Ghana’s Problem Is Inability To Harness Expert Talent – Nyaho-Tamakloe

A founder member of the New Patriotic Party (NPP), Dr Nyaho Nyaho-Tamakloe, has said Ghana’s problem is her inability to harness expert talent to solve national problems because of partisanship.

He has, therefore, called for the tapping of talents from all sides of the political spectrum to overcome the challenges the country is currently facing.

Dr Nyaho-Tamakloe, who is a former Ambassador to Serbia and Montenegro, premised his suggestion on the recent lectures delivered by Dr Mahamudu Bawumia and Professor Kwesi Botchwey during which the two expressed similar sentiments over the current crisis that had bedevilled the country’s economy.

According to him, unlike what pertains in most developed democracies, partisanship prevents the country’s own experts and former political leaders from contributing to solving national problems.

The founder member in an interview with the Daily Graphic, attributed the problem to what happened in the past when the growth of the country’s political culture was stunned, consequently affecting the country’s development agenda until it returned to democracy in 1992.

He said what was needed was the nationalistic political culture that, for instance, informed President Barack Obama’s decision to retain Robert Gates, the Defence Secretary of his predecessor, George Bush, in the most sensitive cabinet position.
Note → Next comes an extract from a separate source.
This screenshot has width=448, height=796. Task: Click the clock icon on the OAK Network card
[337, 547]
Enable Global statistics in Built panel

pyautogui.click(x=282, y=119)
Dr Nyaho-Tamakloe also cited a similar instance in Canada where the conservative Prime Minister, Stephen Harper, had no difficulty appointing key rival, former Liberal Deputy Minister John Manley, to head an independent, non-partisan panel reviewing Canada’s mission and future role in Afghanistan, which was supported by Manley’s colleagues in his party.

According to Dr Nyaho-Tamakloe, it is also that nationalistic culture that informed Dr Mahathir Mohammed’s development policy in Malaysia and propelled that nation to overtake Ghana, although the two countries attained independence the same year.

He called on President Mahama to do more to bring in experts associated with the opposition parties, and urged opposition parties to also avoid stigmatising members contributing their expertise to the national effort.

“From now on, it must be all hands on deck to save the economy,” Dr Tamakloe stated, adding that “poverty is non-partisan and affects us all.”

He concluded that statesmen must also do more to contribute to institutional memory by writing memoirs, so that as generations of political leaders changed, lessons from the past would remain.